08.07.2003 | aktual.: 08.07.2003 15:45
W ten sposób - jak informuje wtorkowy "New York Times" i brytyjski "Financial Times" - przełamano trwający od maja impas. Wówczas przywódcy irackich ugrupowań politycznych oświadczyli, że nie wejdą w skład planowanej przez Bremera przejściowej administracji irackiej, skoro ma ona pozostawać w cieniu Tymczasowej Władzy Koalicyjnej (Coalition Provisional Authority. - CPA) i tylko jej doradzać.
Rada, w której zgodzili sie uczestniczyc przedstawiciele siedmiu irackich ugrupowań nie będzie pełnoprawnym rządem tymczasowym, ale choć wciąż podporządkowana władzom koalicyjnym, ma odpowiadać za szereg dziedzin życia kraju, w tym za oświatę, reformę prawa, politykę naftową i ochronę praw mniejszości.
Utworzenie rady rządzącej będzie dopiero pierwszym krokiem na drodze do przekształcenia Iraku w kraj demokratyczny.

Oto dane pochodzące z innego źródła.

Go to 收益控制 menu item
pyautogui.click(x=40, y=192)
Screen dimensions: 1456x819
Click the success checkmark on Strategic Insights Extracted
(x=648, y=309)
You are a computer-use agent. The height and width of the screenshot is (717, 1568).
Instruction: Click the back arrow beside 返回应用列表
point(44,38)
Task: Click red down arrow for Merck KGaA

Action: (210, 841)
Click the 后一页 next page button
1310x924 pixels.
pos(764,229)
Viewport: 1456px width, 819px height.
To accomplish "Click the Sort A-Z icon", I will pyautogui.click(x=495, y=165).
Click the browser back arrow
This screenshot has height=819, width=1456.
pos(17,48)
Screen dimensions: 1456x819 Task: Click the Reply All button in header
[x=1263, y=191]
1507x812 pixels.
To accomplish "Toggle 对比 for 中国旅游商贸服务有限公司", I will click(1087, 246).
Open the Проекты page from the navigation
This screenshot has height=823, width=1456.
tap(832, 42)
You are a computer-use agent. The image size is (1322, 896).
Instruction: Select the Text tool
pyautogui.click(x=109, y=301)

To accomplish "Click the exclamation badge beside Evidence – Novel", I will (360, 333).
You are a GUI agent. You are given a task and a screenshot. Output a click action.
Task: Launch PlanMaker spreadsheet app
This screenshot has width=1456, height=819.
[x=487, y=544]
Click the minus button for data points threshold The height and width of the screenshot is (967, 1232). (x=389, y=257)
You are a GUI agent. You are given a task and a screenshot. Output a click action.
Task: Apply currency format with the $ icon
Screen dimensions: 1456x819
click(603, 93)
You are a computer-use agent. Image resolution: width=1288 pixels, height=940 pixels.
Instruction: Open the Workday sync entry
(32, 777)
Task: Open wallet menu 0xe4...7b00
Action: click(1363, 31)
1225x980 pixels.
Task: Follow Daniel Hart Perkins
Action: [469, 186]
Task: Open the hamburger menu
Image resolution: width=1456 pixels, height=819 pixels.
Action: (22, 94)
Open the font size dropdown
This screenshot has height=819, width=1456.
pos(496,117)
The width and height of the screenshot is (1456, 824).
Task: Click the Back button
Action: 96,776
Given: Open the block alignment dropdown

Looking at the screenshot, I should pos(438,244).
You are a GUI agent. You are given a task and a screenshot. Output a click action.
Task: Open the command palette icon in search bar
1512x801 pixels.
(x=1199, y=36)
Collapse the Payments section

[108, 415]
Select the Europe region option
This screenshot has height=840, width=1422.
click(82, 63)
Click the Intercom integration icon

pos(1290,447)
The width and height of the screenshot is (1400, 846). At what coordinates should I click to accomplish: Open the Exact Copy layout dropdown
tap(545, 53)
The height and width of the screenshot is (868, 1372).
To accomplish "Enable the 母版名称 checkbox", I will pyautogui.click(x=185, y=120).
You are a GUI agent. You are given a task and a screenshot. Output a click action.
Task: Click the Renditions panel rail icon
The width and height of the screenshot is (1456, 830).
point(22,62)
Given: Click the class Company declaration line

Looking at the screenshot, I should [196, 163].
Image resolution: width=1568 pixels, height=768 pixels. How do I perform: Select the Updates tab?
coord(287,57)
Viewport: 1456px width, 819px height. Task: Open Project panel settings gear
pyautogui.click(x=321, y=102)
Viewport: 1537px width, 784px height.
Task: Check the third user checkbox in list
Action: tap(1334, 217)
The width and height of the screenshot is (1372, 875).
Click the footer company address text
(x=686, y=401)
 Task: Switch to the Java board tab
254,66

Jak pisze "Financial Times", powołując się na opinie polityków irackich i przedstawicieli CPA, znacznie trudniejsze okażą się planowane na najbliższe miesiące rokowania w sprawie utworzenia komitetu, który miałby opracować projekt nowej konstytucji.
"New York Times" podaje, że przywódcy iraccy zebrani w Salahuddin wezwali też dowódców amerykańskich, aby zgodzili się powołać irackie narodowe siły bezpieczeństwa, które wzięłyby na siebie odpowiedzialność za utrzymanie spokoju w miastach Iraku.